Model Converter (convert) - Mungert69/GGUFModelBuilder GitHub Wiki

What is model_converter.py?

model_converter.py is the central automation script for managing the end-to-end process of:

  • Downloading models from Hugging Face
  • Converting them to GGUF format (for llama.cpp)
  • Quantizing and uploading them
  • Managing a Redis-based catalog of models
  • Handling disk space and cache
  • Detecting Mixture-of-Experts (MoE) models
  • Running as a batch daemon or for a single model

It is designed to be run as a service (daemon) or for single model conversion.


Key Features

  • Disk Space Management: Checks and manages disk space before conversion, cleans up cache and old files as needed.
  • Redis Catalog Integration: Tracks all models, their conversion status, attempts, quantizations, errors, and metadata in a Redis database.
  • Hugging Face Integration: Authenticates, downloads, and uploads models using the Hugging Face Hub API.
  • MoE Model Detection: Detects if a model is a Mixture-of-Experts using config and README analysis.
  • Batch and Single Model Processing: Can process all unconverted models in the catalog or a single specified model.
  • Pipeline Automation: Runs the full pipeline: download, convert, quantize, upload, and update catalog.
  • Cache and Cleanup: Aggressively cleans up cache and working directories to save space.

How Does It Work?

1. Initialization

  • Loads environment variables (for Redis, Hugging Face, etc)
  • Connects to Redis and Hugging Face
  • Sets up disk space and conversion parameters

2. Model Selection

  • Loads trending models from Hugging Face or uses the Redis catalog
  • Updates the catalog with new models if needed

3. Conversion Pipeline

For each model:

  • Checks disk space and cleans up if needed
  • Downloads and converts the model to GGUF (BF16) using download_convert.py
  • Quantizes the model using make_files.py (with special handling for MoE if needed)
  • Uploads all quantized files using upload-files.py
  • Updates the catalog with conversion status, attempts, errors, and quantizations

4. Modes of Operation

  • Daemon Mode: Runs in a loop, processing all unconverted models every 15 minutes
  • Single Model Mode: Processes a single model specified by the user

Usage

Command-Line Usage

python model_converter.py --daemon

Runs as a continuous service, processing all unconverted models in the catalog.
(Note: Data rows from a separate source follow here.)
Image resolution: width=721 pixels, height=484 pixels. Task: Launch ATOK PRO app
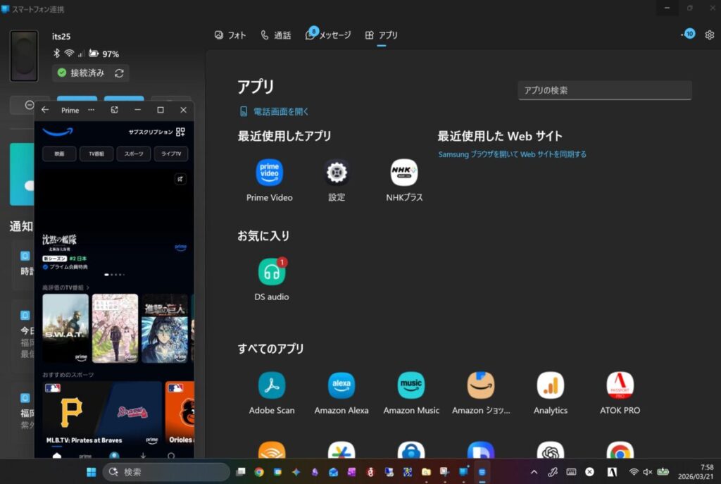point(620,385)
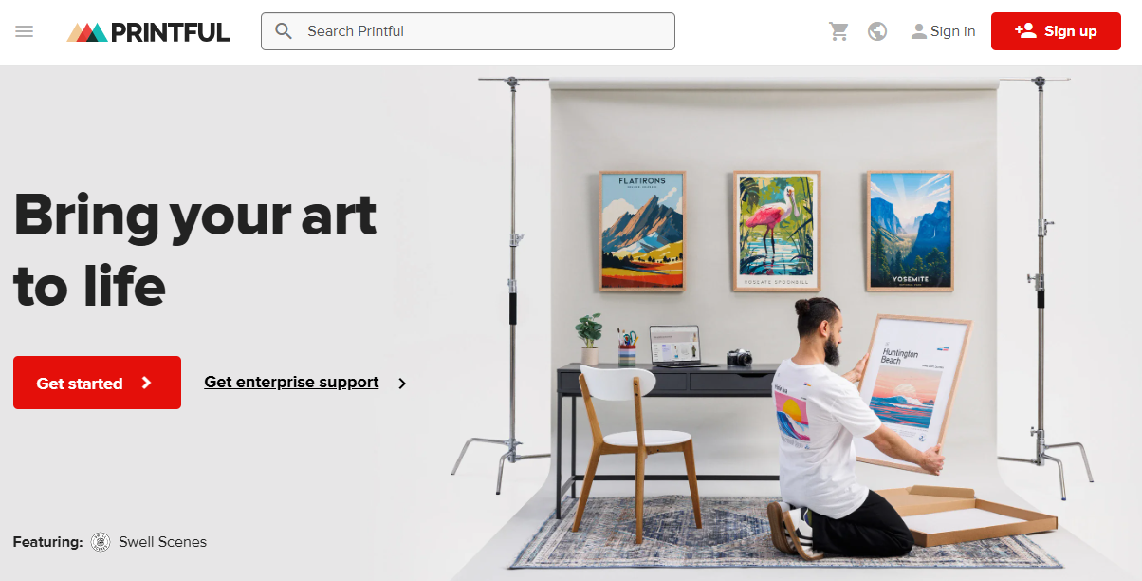Click the Swell Scenes brand logo
Screen dimensions: 1142x581
(x=101, y=542)
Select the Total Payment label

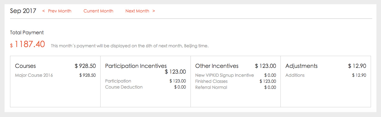pos(27,32)
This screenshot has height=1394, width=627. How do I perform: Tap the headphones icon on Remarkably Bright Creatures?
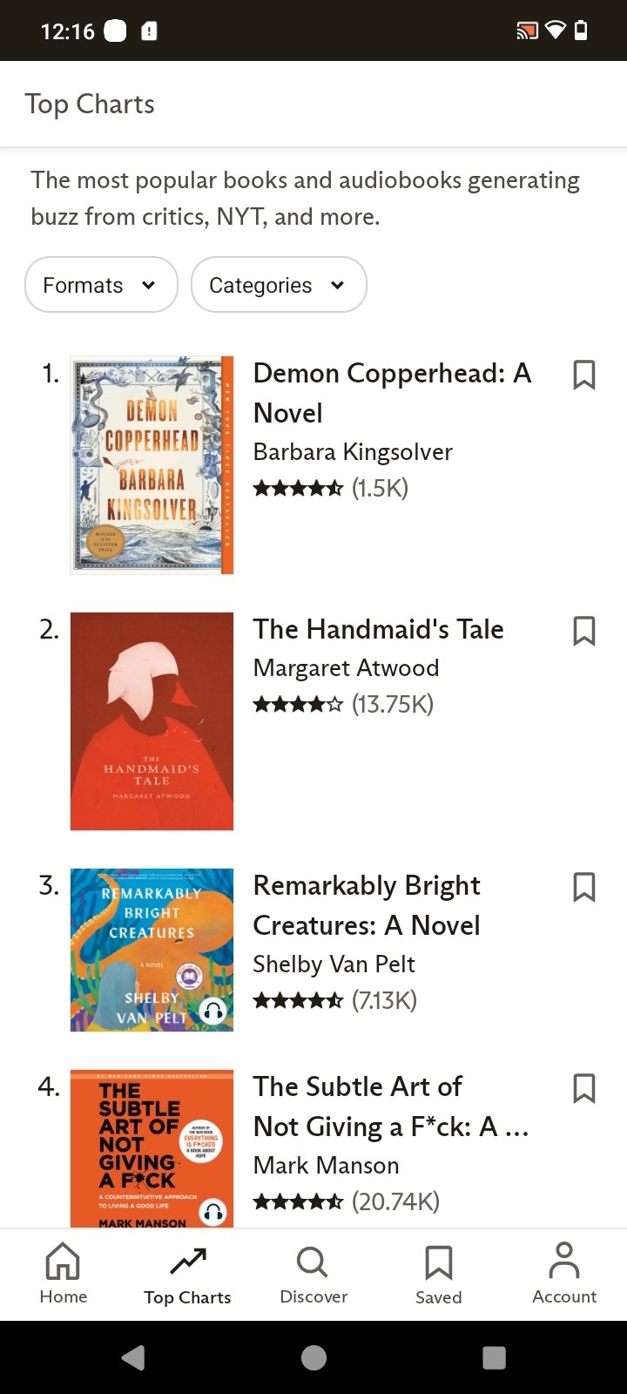212,1011
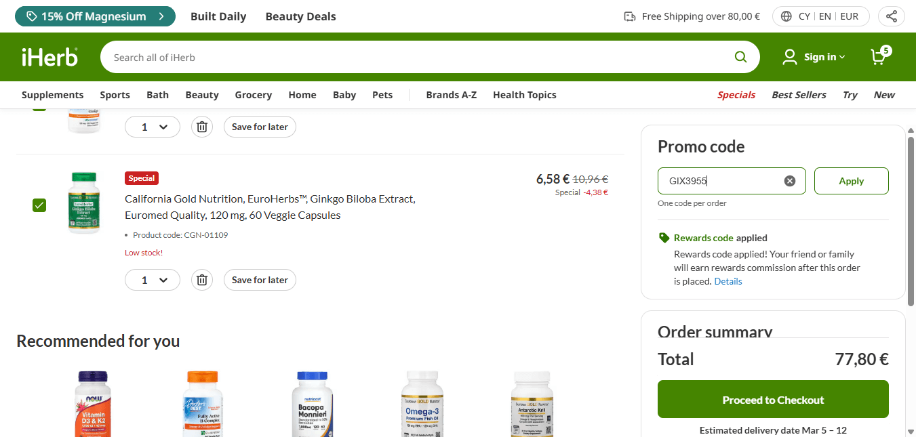Delete the Ginkgo Biloba item via trash icon
Image resolution: width=916 pixels, height=437 pixels.
(201, 279)
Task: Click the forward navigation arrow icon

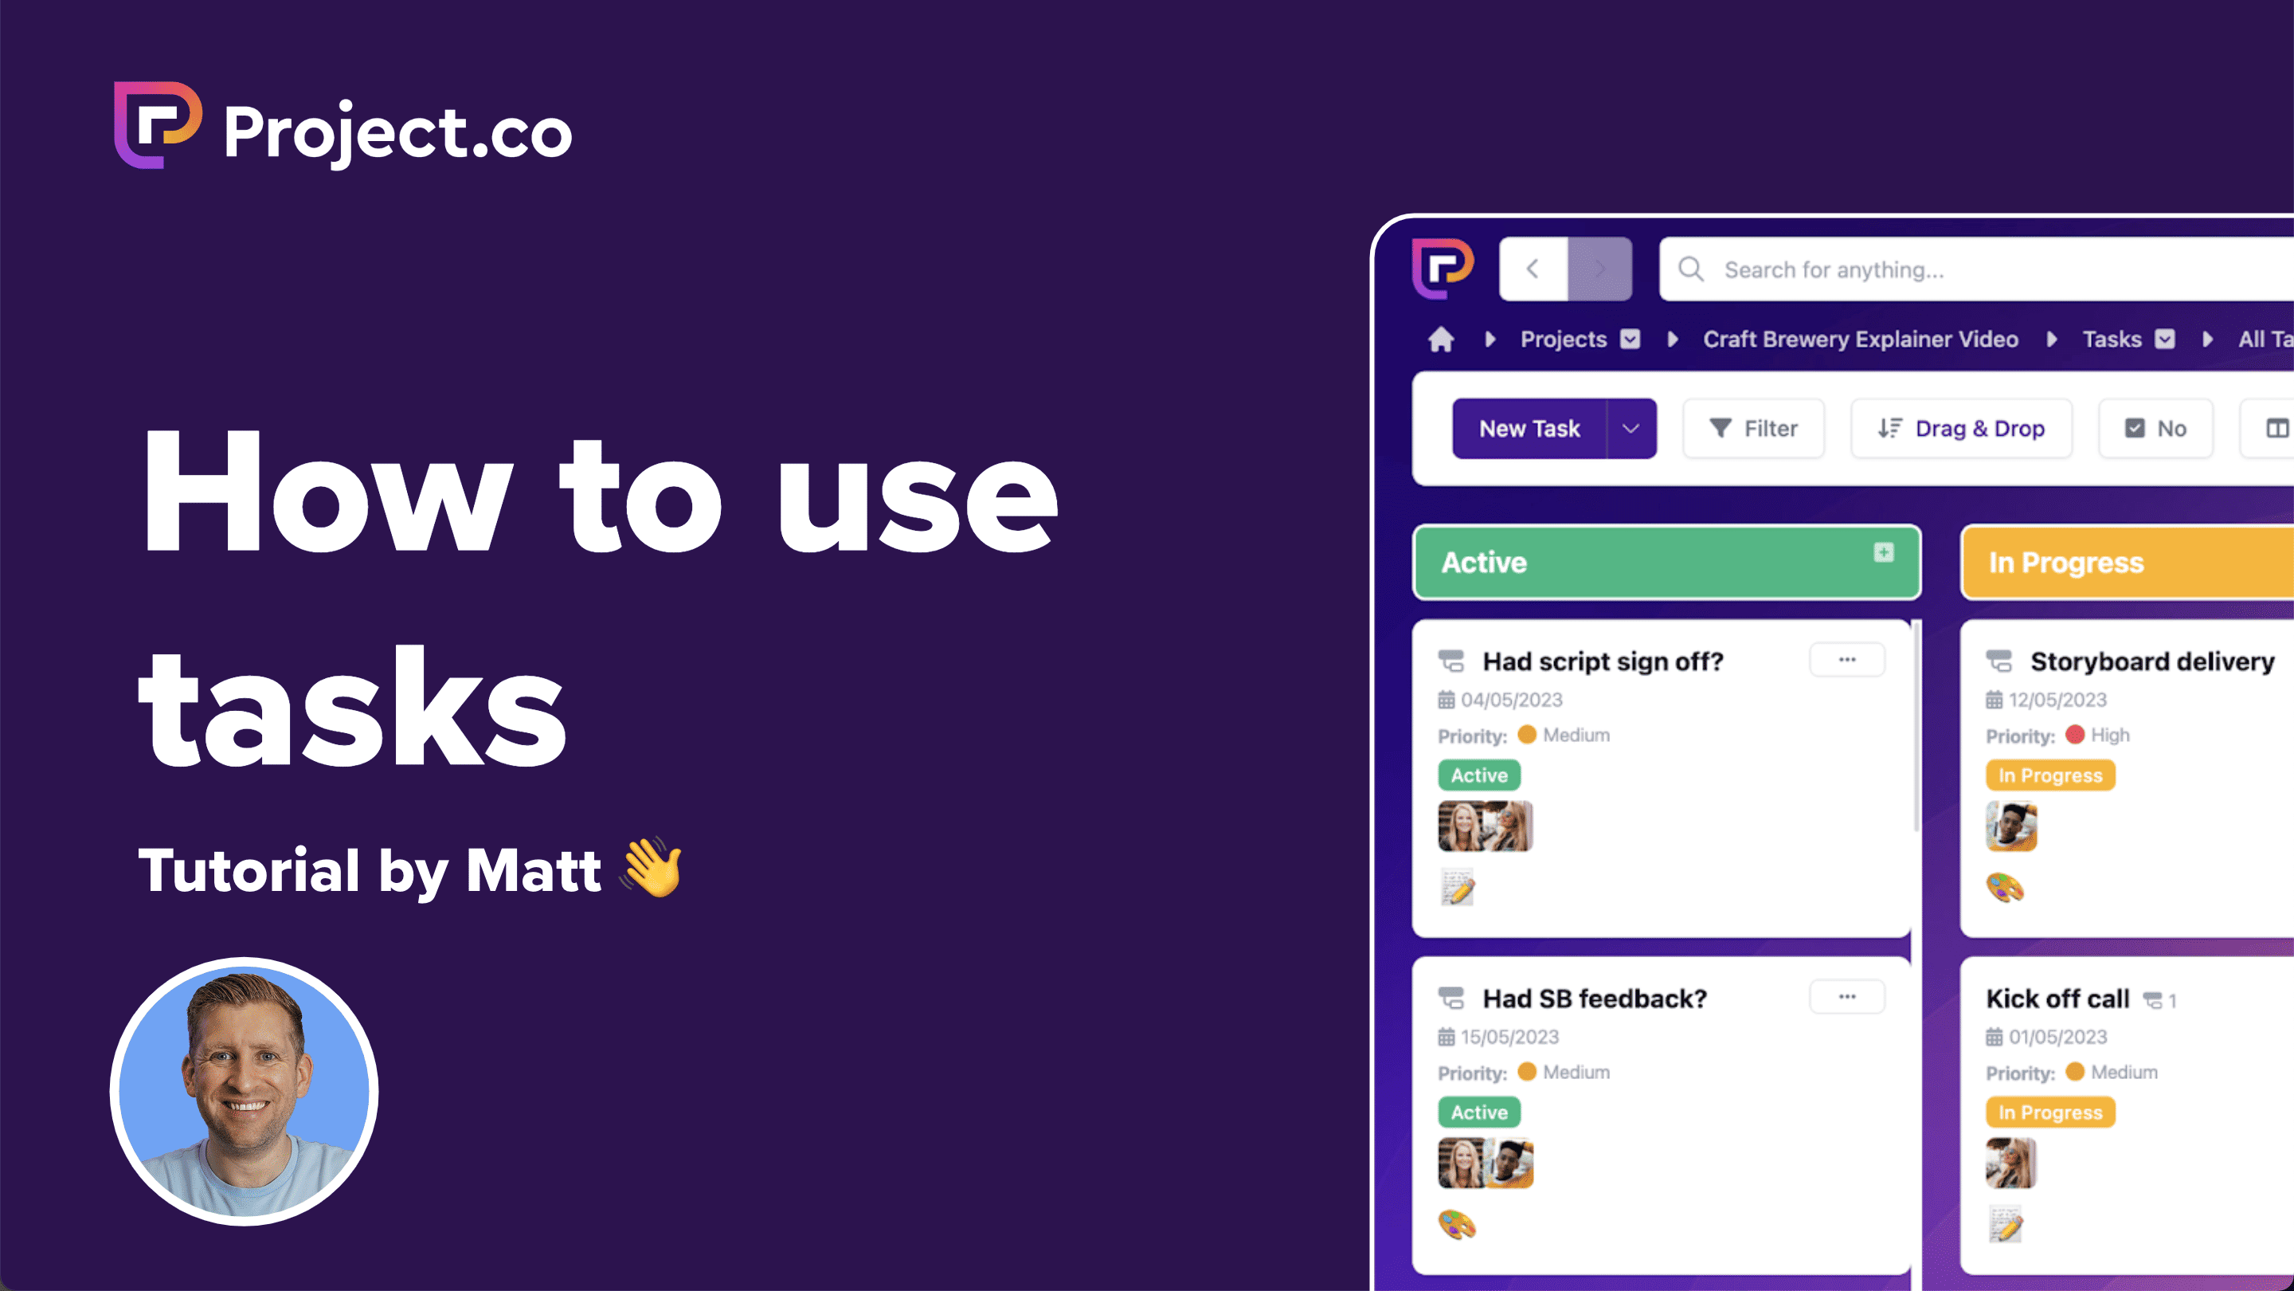Action: tap(1601, 268)
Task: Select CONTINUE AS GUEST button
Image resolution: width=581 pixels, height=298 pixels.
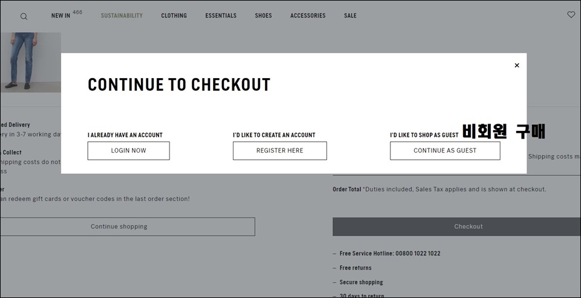Action: [x=445, y=150]
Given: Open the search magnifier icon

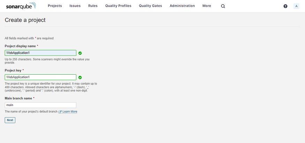Looking at the screenshot, I should click(223, 6).
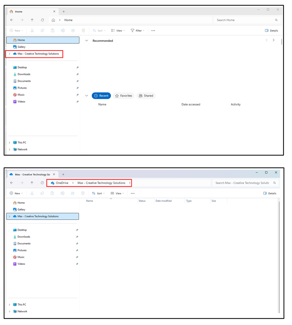Screen dimensions: 292x325
Task: Click next arrow in the Recommended section
Action: pyautogui.click(x=274, y=40)
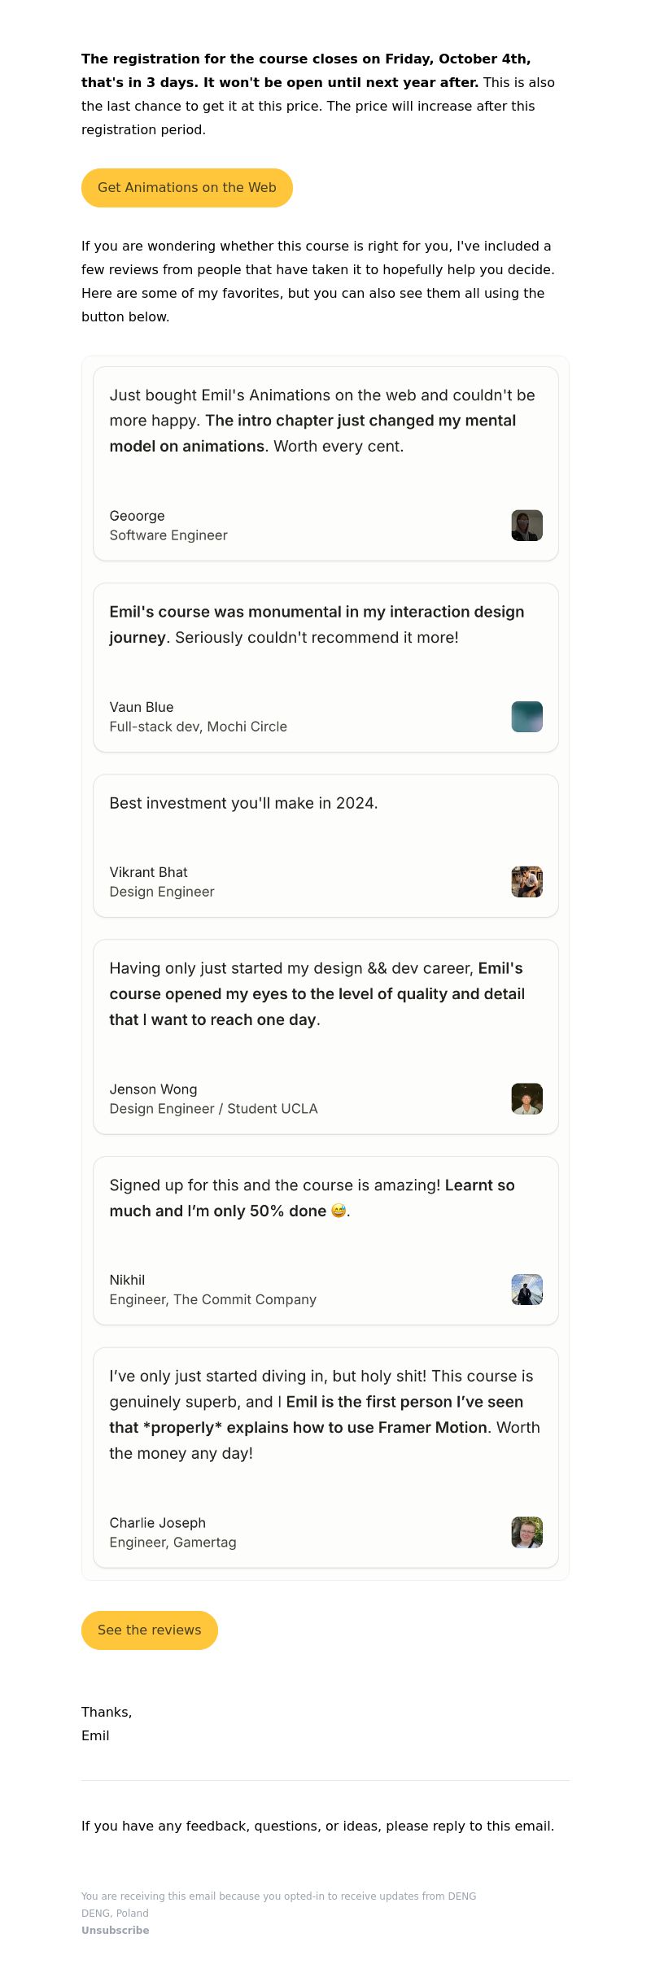Click Jenson Wong's avatar thumbnail
The image size is (651, 1964).
click(526, 1098)
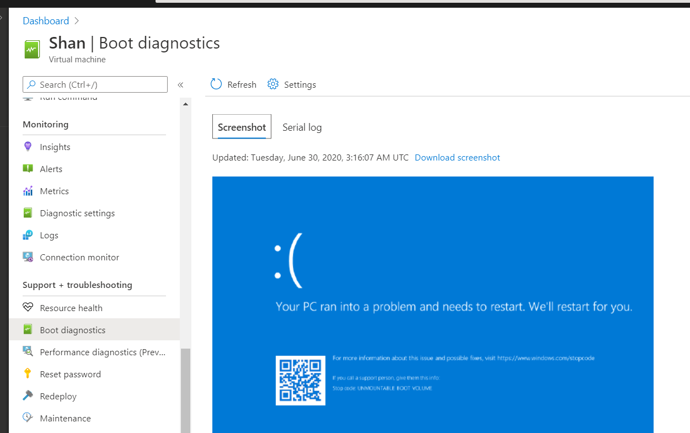The image size is (690, 433).
Task: Select the Screenshot tab
Action: [x=242, y=127]
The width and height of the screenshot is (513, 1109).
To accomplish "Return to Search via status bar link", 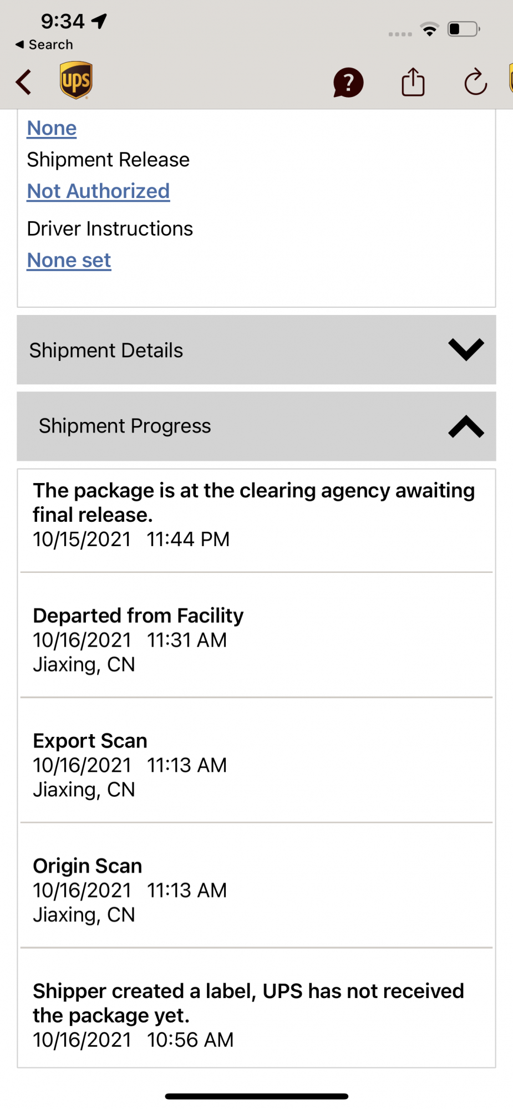I will click(44, 44).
python model_converter.py --single company/model_name

Processes a single model (downloads, converts, quantizes, uploads, updates catalog).

Arguments

  • --daemon: Run as a continuous service (batch mode)
  • --single MODEL_NAME: Process a specific model (e.g., ibm-granite/granite-4.0-tiny-preview)

Main Methods

  • convert_model(model_id, is_moe): Runs the full pipeline for a single model
  • run_conversion_cycle(): Processes all unconverted models in the catalog
  • start_daemon(): Runs run_conversion_cycle() in a loop with a 15-minute sleep
  • update_catalog(models): Adds new models to the Redis catalog
  • can_fit_model(model_id): Checks if there is enough disk space for conversion
  • cleanup_hf_cache(model_id): Cleans up Hugging Face cache for a model or all models
  • aggressive_cache_cleanup(): Cleans all caches and temp files

Example Flow

flowchart TD
    A["Start (daemon or single)"] --> B["Load/Update Catalog"]
    B --> C{"Enough Disk Space?"}
    C -- "No" --> D["Cleanup Cache"]
    D --> C
    C -- "Yes" --> E["Download & Convert (BF16)"]
    E --> F["Quantize (Q4_K, Q6_K, etc.)"]
    F --> G["Upload to HF"]
    G --> H["Update Catalog"]
    H --> I{"More Models?"}
    I -- "Yes" --> C
    I -- "No" --> J["Sleep/Exit"]


Best Practices & Recommendations

  • Environment: Ensure .env contains valid Hugging Face and Redis credentials
  • Redis: The catalog is persistent and shared; use the web UI for manual edits if needed
  • Disk Space: The script is aggressive about cleaning up, but you should monitor disk usage if running many large models
  • Extensibility: You can add new quantization types or model handling by editing the helper scripts (make_files.py, etc)
  • Error Handling: Errors are logged in the Redis catalog for each model; check the error_log field for troubleshooting

When to Use

  • Automated LLM conversion and quantization for llama.cpp
  • Batch processing of many models
  • Catalog management for a large set of models
  • Continuous integration for new/trending models

Summary

model_converter.py is the automation backbone for this codebase, orchestrating the full lifecycle of LLM conversion, quantization, cataloging, and uploading, with robust error handling and resource management. Use it as your main entry point for large-scale or automated model processing.